Transmembrane β-Barrel Topology Model for Alzheimer's β-Amyloid (Aβ) Ion Channels

Abstract

We modeled Alzheimer's amyloidβ (Aβ) ion channel in a β-barrel-like organization embedded in a lipid bilayer using explicit molecular dynamics (MD) simulations. The β-barrel motif is common in transmembrane toxin pores, typically consisting of a monomeric chain that forms a circular β-sheet with antiparallel β-strands stabilized by the connecting loops. In our simulations, Aβ barrels consist of multimeric chains forming two β-sheets arranged by parallel β-strands, where the strands of each monomer are connected by a turn.
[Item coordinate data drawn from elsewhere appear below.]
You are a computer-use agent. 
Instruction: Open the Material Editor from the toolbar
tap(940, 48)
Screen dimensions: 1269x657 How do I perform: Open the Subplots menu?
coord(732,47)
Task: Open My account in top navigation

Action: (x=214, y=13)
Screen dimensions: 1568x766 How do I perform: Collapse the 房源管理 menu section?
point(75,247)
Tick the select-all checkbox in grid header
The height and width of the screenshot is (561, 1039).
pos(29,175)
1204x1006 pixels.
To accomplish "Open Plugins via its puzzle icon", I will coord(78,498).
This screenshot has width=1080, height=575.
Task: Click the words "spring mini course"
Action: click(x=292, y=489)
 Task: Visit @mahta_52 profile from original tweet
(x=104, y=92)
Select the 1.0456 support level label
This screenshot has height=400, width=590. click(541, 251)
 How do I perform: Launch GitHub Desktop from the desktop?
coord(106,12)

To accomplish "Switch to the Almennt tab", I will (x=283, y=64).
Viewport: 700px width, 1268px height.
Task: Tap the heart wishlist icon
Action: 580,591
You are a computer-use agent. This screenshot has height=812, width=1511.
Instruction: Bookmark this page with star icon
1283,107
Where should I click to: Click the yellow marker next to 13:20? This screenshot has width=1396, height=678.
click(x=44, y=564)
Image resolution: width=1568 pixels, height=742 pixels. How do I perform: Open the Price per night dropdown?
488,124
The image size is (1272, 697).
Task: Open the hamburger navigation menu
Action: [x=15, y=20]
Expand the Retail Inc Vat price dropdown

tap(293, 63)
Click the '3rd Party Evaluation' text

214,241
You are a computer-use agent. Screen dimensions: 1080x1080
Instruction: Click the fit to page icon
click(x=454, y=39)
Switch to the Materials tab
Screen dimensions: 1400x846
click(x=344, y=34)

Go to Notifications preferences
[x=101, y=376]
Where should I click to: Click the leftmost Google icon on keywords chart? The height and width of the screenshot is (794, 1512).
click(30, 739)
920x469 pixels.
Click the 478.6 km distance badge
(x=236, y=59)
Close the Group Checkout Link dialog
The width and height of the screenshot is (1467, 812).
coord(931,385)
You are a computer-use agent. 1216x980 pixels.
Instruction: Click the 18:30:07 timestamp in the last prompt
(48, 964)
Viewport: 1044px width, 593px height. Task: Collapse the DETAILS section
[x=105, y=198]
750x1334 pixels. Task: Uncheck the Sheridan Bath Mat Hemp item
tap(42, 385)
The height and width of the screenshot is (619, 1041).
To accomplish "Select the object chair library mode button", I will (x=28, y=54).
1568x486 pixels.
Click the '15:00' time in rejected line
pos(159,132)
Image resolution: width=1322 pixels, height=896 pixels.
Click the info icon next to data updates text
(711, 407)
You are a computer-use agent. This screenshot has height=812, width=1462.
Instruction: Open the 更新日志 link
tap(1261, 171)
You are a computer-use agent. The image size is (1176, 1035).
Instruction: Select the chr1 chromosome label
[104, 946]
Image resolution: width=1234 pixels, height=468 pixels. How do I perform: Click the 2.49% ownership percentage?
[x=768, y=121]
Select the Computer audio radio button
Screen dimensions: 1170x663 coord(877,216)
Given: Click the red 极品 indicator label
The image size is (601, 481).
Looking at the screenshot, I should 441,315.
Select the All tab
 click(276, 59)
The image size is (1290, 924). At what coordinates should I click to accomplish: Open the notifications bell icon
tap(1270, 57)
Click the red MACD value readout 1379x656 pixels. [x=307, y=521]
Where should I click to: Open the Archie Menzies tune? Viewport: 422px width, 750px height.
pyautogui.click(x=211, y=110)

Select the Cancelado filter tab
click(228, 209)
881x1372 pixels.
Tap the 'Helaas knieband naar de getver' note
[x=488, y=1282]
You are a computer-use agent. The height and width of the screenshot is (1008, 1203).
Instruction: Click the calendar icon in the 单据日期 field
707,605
Our conceptual designs of Aβ barrels employ the U-shaped β-strand-turn-β-strand peptides using currently available NMR-based coordinates for Aβ17-42 (known as p3) and Aβ9-42 (called N9) peptides. Recently, it has been demonstrated that the N-terminal truncated Aβ peptides are capable of forming ion-permeable channels and their morphologies are consistent with atomic force microscopy (AFM) images of full-length Aβ1-42 channels. Since no experimental coordinates for the membrane embedded structure of full-length Aβ1-42 are currently available, we generated two U-shaped Aβ1-42 peptides from both p3 and N9 peptides through an extension of their N-termini by adapting the NMR-based coordinates of solution structure of Aβ1-16. In good agreement with AFM images and previous modeling, all Aβ barrels, including p3, N9, and Aβ1-42 barrels break into heterogeneous, loosely-associated mobile β-sheet subunits, verifying that membranes do not support intact β-sheet conformations. The subunits appear mobile and allow unregulated, hence toxic, ion flux. In the Aβ channels, the presence of β-barrel-like conformation and the formation of ion-permeable barrels with hybrid monomer conformation suggest that Aβ barrel is a populated polymorphic variant of Aβ channels. Funded by NCI Contract HHSN261200800001E (RN) and NIH (NIA) extramural program (RL).